Coincido con lo que dices. Hay que evitar, en todo lo posible, la existencia de una “razón pública”, nadie puede, mediante ningún mecanismo, aunque sea mediante procesos democráticos, ser obligado a disentir ante los demás de su pensamiento o creencia. Cada uno es, irrevocablemente, responsable de la custodia de una manera de vivir, que no es otra que la cosntrucción de una verdadera polis humana en la que todos busquen el bien común. Y esta tarea, como ya he dicho en otras ocasiones (http://opusprima.com/2013/01/11/el-amor-exige-la-afirmacion-de-la-persona-en-si-misma/), es mediante el amor, el cual permite la promoción y la realización del hombre y todas sus dimensiones.

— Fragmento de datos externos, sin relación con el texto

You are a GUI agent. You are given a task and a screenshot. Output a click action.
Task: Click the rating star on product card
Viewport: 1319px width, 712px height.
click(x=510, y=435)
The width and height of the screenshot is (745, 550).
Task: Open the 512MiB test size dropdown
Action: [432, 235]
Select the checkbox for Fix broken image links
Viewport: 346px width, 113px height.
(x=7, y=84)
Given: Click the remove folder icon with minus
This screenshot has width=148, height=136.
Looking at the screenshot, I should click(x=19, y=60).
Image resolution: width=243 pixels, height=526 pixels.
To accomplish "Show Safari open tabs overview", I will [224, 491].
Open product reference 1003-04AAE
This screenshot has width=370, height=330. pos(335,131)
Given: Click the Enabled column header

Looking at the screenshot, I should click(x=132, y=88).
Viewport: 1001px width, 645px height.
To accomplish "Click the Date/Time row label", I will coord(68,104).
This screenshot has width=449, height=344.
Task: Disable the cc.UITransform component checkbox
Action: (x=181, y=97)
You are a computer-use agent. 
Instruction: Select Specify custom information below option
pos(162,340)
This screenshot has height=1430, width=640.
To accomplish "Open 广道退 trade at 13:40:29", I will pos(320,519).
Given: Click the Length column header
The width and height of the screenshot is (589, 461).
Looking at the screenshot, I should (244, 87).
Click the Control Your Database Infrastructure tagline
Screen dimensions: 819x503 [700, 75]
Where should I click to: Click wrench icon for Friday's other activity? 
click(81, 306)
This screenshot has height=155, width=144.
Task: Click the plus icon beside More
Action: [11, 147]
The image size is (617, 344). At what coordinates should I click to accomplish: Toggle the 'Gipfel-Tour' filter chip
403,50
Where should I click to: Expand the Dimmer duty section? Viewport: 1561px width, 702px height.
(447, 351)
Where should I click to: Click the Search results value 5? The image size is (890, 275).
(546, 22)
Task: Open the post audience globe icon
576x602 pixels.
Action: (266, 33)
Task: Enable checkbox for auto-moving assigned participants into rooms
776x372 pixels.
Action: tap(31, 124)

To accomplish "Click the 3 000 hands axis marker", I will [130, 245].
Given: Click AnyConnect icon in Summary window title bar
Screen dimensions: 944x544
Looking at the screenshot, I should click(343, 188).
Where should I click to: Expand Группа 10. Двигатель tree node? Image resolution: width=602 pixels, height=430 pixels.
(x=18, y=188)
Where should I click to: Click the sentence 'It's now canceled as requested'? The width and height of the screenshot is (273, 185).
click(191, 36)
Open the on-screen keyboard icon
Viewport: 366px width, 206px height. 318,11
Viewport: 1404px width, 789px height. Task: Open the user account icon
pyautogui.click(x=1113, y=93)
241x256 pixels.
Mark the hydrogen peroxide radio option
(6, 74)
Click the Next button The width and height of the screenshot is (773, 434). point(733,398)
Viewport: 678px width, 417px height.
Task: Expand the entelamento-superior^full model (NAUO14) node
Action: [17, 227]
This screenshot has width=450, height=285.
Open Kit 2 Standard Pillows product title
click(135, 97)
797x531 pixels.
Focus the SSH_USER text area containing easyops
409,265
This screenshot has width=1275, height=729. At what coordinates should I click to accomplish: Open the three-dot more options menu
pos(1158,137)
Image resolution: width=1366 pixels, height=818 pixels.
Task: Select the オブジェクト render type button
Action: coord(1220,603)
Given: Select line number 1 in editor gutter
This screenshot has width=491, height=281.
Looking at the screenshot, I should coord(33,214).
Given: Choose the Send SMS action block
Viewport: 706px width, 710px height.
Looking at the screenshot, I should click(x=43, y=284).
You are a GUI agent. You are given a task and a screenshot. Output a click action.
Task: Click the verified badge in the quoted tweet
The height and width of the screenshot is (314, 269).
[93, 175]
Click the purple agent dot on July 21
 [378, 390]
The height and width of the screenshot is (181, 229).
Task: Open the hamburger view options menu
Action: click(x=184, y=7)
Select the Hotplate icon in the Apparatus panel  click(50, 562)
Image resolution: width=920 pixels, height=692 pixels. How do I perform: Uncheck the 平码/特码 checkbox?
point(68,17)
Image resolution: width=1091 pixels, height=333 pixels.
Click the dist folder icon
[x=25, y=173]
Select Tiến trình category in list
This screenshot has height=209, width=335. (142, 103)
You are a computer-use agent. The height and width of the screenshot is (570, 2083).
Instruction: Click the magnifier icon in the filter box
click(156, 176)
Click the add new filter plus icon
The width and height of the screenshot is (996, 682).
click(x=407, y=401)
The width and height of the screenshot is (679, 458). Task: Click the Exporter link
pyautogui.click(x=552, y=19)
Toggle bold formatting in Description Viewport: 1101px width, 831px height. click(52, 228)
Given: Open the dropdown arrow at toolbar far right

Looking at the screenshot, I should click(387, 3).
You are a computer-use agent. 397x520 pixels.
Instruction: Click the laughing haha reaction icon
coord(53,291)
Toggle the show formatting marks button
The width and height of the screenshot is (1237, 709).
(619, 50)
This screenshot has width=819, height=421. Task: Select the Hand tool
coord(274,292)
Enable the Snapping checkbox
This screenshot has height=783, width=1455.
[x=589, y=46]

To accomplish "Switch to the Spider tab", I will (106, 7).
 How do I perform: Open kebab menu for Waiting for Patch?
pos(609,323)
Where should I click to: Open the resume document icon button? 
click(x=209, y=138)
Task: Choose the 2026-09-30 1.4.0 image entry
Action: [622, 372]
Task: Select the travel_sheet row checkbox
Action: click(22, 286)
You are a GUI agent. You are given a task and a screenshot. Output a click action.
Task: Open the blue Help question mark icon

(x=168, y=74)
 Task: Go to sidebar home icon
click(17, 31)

Muchas gracias por comentar.
Aquí está la clave: «se puede afirmar, casi con absoluta seguridad, que mucho de lo que uno piensa y dice no difiere de lo que todo el mundo igualmente piensa y dice». Hoy se experimenta en grado máximo la libertad de expresión, pero esta no puede confundirse con la libertad de pensamiento. ¿Nos expresamos por nuestro pensamiento, o con el pensamiento que nos intruducen en la mente?
Saludos Rafa. Interesante pregunta la que formulas. Muchas gracias por comentar.
Muy de acuerdo con lo que dice aunque no comulgo con su creencia. Aquellos que dicen que la religión es algo que debe reservarse a lo privado no entienden que la religión jamás ha sido algo personal, sino algo social.
Saludos Daniel. Muchas gracias por su aportacion al tema. Creo que no me equivoco si ha acertado de pleno en la cuestión. Muchas gracias.